À l'autre extrémité, se tiennent les guerriers, caractérisés par leur discipline, leur rigueur et leur maîtrise de soi. Ils sont les gardiens des structures, les artisans de l'ordre. Leur force réside dans leur capacité à canaliser leur énergie, à établir des limites claires et à maintenir une forme de contrôle sur leur environnement. Cette posture fait écho à la "prise de possession du Surmoi", où les règles et les interdits sont internalisés avec force, assurant une cohésion sociale mais pouvant aussi engendrer une certaine rigidité.
Dans cette analogie, la névrose, avec ses multiples expressions, représente le champ de tension entre ces deux pôles. Les "guerriers" ne sont pas intrinsèquement des pervers malades de leur contrôle, même si pervers est le mot choisi, pas plus que les "rêveurs" ne sont nécessairement des malades psychotiques dans leur exploration imaginative. Au contraire, la dynamique d'une société saine pourrait résider dans la reconnaissance et la valorisation de ces deux forces.
Les "guerriers", avec leur sens de la structure et de la protection, peuvent devenir les remparts des "rêveurs", les aidant à ancrer leurs visions dans le réel, à naviguer les contraintes du monde tangible sans se perdre dans les méandres de leur propre psyché. Leur "trop de contrôle" peut alors se muer en une force stabilisatrice, un cadre sécurisant pour l'éclosion des idées nouvelles.
Inversement, les "rêveurs", par leur capacité à transcender les limites établies et à imaginer des futurs alternatifs, nourrissent la société de créativité et de perspectives nouvelles. Leur sensibilité aux courants souterrains, souvent perçue comme une forme de "perte de contrôle", peut en réalité être une source d'intuition et d'innovation essentielle au progrès.

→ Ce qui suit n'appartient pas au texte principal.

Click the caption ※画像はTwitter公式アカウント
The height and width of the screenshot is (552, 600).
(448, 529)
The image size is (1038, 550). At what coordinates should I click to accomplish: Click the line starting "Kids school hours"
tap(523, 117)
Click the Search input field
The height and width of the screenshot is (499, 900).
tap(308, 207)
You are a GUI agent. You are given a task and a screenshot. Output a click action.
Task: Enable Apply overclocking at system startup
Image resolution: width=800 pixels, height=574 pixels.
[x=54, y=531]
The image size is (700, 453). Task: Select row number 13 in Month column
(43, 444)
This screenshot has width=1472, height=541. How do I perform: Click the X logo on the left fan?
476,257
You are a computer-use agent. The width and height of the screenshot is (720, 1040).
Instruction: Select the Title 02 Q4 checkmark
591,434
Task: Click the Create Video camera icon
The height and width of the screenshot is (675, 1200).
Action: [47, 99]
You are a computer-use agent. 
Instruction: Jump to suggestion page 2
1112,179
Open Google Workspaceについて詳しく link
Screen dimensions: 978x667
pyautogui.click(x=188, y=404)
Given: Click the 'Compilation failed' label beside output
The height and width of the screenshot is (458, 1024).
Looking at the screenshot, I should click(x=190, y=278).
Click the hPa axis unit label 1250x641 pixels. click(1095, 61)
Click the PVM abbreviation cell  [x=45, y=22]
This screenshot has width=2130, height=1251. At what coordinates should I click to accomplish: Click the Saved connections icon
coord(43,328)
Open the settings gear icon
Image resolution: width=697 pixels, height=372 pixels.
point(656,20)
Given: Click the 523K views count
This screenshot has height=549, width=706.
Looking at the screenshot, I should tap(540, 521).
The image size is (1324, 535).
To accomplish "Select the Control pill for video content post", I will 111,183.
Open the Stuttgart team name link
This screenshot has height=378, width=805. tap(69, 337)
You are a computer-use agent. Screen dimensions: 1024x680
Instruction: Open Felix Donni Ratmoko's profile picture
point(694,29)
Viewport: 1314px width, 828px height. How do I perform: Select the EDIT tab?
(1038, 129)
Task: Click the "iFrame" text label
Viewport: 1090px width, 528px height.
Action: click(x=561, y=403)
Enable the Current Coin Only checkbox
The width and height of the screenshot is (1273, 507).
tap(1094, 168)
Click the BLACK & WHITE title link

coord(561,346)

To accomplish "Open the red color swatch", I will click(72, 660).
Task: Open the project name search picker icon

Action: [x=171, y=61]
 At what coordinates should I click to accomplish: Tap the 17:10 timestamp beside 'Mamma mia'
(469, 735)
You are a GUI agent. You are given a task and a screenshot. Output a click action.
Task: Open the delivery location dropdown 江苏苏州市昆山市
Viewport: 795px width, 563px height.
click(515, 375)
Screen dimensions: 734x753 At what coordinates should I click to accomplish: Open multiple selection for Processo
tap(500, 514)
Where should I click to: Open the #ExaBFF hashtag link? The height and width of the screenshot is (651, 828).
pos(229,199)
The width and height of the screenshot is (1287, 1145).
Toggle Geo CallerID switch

Ainsi, plutôt que d'opposer ces deux pôles comme des états pathologiques distincts, il est plus pertinent de les envisager comme des forces complémentaires au sein d'un même spectre. Une société qui stigmatise l'un au profit de l'autre s'appauvrit. La véritable richesse réside dans la capacité à reconnaître la valeur intrinsèque de chaque position et à favoriser une alliance où la force protectrice des "guerriers" soutient l'audace imaginative des "rêveurs", pour le bénéfice de l'ensemble. La névrose, dans sa diversité, n'est alors plus un marécage stagnant, mais un terrain fertile où cette tension dynamique peut s'exprimer et se résoudre de manière créative.